Lien : CAA Versailles, n°24VE03174, 04 juin 2026

Une agente publique a reçu un appel téléphonique de sa cadre supérieure de santé, concernant un problème de gestion de planning et une question de procédure à suivre en cas de mort fœtale in utero. 

La juridiction précise les critères qui sont susceptibles d’être retenus pour qualifier d’accident de service le comportement ou les propos du supérieur hiérarchique dans l’exercice de son pouvoir : 

« Sauf à ce qu'il soit établi qu'il aurait donné lieu à un comportement ou à des propos excédant l'exercice normal du pouvoir hiérarchique, lequel peut conduire le supérieur hiérarchique à adresser aux agents des recommandations, remarques, reproches ou à prendre à leur encontre des mesures disciplinaires, un entretien entre un agent et son supérieur hiérarchique, ne saurait être regardé comme un événement soudain et violent susceptible d'être qualifié d'accident de service, quels que soient les effets qu'il a pu produire sur l'agent. »

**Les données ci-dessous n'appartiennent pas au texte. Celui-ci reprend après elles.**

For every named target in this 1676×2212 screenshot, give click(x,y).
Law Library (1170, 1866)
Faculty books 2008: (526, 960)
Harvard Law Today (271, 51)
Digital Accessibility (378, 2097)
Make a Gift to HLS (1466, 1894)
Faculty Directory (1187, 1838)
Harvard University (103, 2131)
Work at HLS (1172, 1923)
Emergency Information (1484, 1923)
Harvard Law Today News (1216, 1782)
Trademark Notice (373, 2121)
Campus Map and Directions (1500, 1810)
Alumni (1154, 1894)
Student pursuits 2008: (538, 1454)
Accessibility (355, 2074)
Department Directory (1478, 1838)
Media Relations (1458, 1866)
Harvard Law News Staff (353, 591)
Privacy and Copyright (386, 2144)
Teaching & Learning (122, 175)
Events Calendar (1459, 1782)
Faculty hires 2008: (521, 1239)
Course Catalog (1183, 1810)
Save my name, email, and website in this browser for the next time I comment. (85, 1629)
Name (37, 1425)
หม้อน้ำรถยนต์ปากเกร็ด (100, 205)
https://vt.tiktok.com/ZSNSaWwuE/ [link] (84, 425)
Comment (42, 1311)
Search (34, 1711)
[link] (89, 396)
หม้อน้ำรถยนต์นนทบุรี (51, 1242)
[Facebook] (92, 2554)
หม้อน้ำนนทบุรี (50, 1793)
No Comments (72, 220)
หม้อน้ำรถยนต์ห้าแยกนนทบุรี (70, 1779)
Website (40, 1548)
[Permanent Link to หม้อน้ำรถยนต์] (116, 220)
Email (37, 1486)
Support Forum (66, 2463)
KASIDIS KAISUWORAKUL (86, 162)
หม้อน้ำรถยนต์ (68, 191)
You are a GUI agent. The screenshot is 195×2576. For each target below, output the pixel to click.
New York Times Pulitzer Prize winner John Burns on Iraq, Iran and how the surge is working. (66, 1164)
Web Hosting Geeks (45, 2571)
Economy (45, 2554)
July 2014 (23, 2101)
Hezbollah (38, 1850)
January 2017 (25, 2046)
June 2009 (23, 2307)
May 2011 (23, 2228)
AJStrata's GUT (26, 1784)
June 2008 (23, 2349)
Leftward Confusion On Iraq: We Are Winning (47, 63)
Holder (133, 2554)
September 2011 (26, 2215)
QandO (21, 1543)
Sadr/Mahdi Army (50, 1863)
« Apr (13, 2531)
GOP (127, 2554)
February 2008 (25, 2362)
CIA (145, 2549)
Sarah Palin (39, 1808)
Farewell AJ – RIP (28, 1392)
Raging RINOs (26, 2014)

En l’espèce, pour écarter la reconnaissance d’accident de service, il a été retenu qu’aucun propos tenus par la cadre supérieure de santé n’a excédé l’exercice normal du pouvoir hiérarchique. La réalité et la gravité de la pathologie ne sauraient suffire pour reconnaître un accident du service.

Lien : CAA de Douai n° 25DA00876 du 13 mai 2026

 

Une collectivité a décidé de mettre fin au stage d’un agent à partir du 1er décembre 2020 et de la radier des cadres de la fonction publique territoriale, à cette même date, pour insuffisance professionnelle. 

Cette même collectivité a, par la suite, reconnu l'imputabilité au service de la tendinopathie du supra-épineux et l'arthropathie acromio-claviculaire associée à l'épaule gauche dont souffre l’agent depuis le 24 août 2020.

Cependant, un agent public ne peut être placé en CITIS que s'il est en position d'activité. Le bénéfice du plein traitement lié à ce placement prend donc nécessairement fin à la suite de sa radiation des cadres.